Your objective: With every picture left out, restate the listing below exactly as written.

Records shown:
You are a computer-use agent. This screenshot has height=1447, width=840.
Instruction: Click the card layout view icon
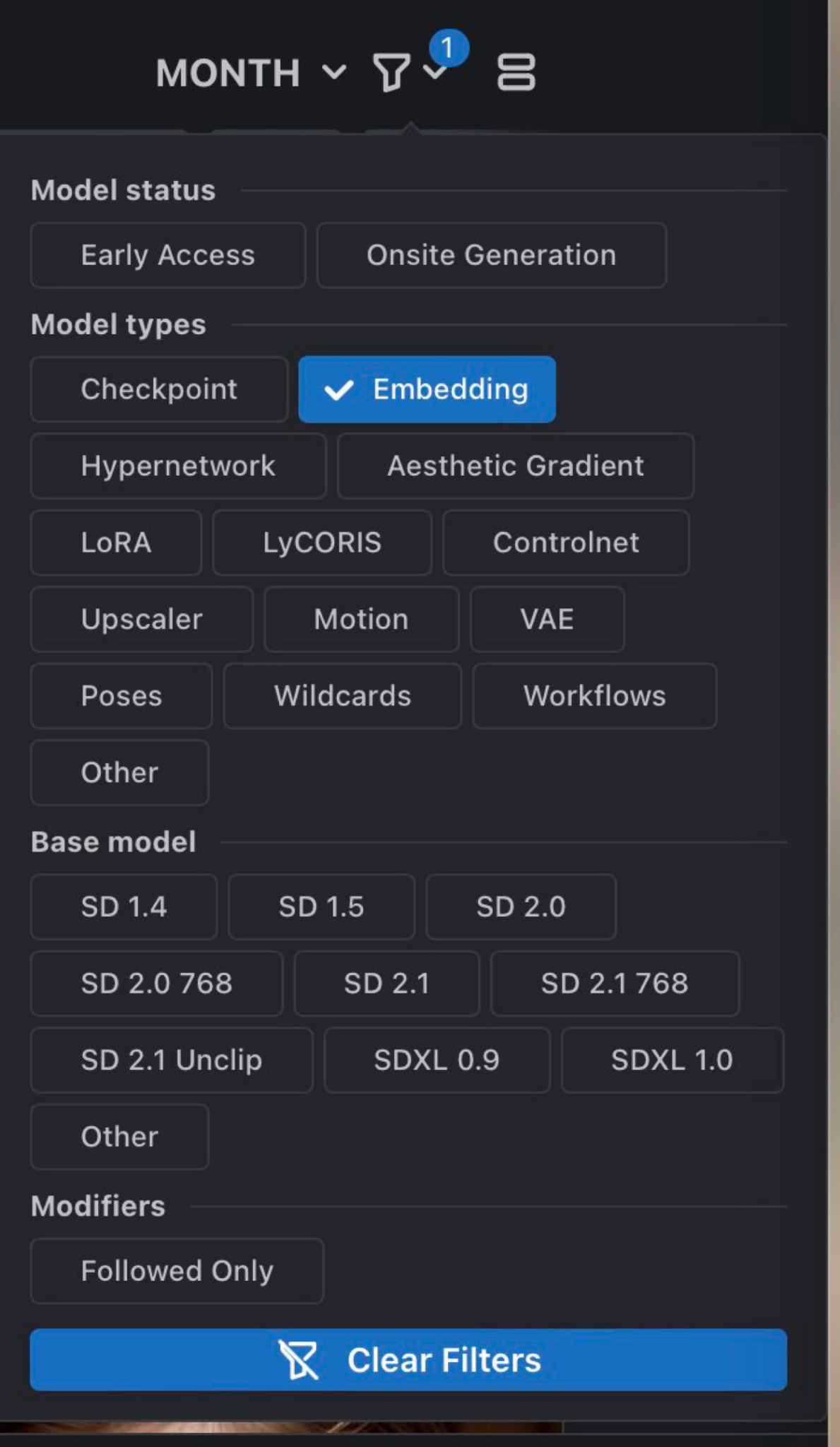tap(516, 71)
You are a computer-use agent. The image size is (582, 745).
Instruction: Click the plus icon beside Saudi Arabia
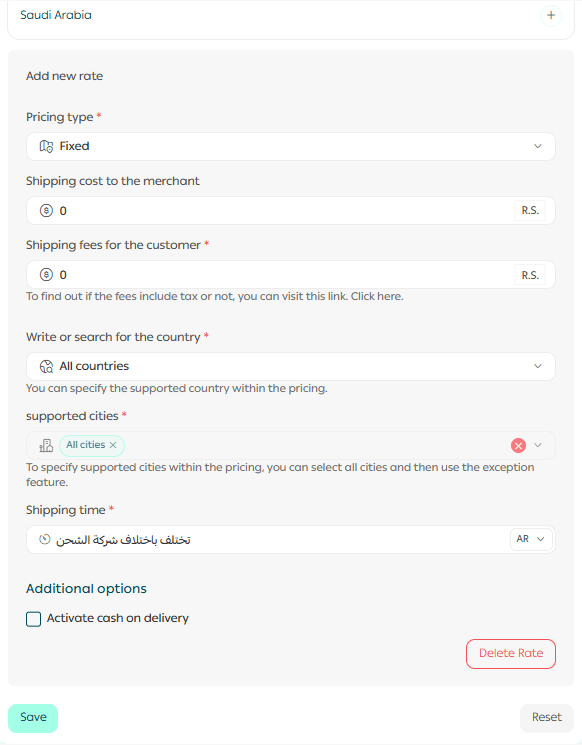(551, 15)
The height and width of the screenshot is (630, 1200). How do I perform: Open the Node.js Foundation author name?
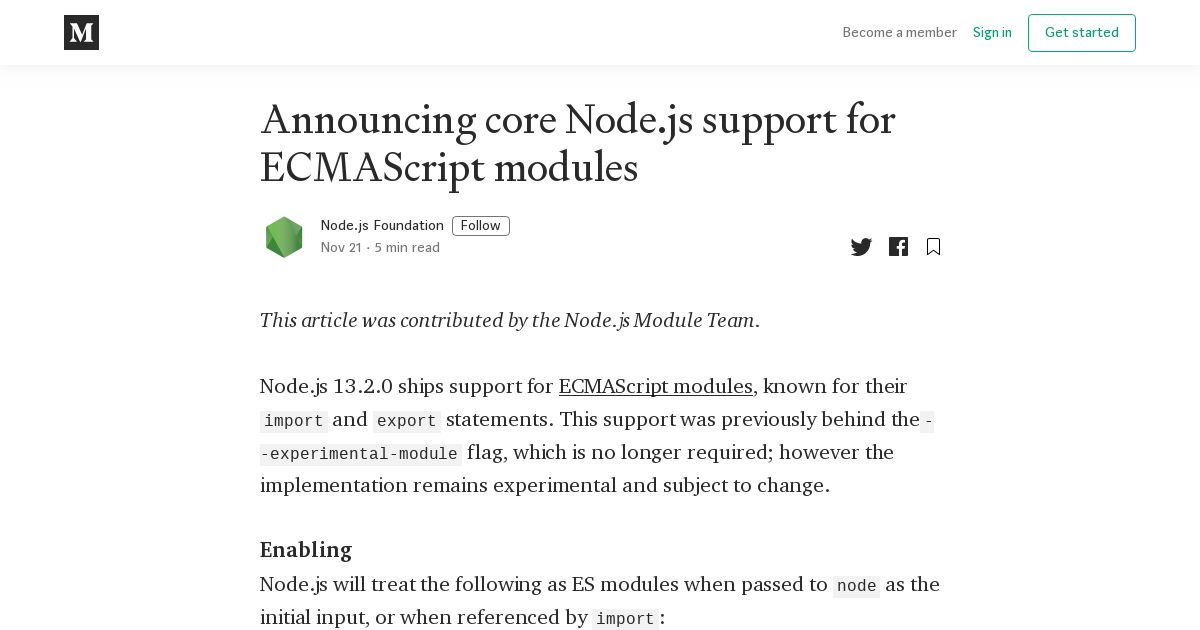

Solution:
You are a computer-use agent. This screenshot has height=1447, width=840.
Instruction: Click the card layout view icon
tap(516, 71)
You are a computer-use agent. The image size is (582, 745).
Instruction: Click the plus icon beside Saudi Arabia
(551, 15)
The height and width of the screenshot is (630, 1200). How do I perform: Open the Node.js Foundation author name?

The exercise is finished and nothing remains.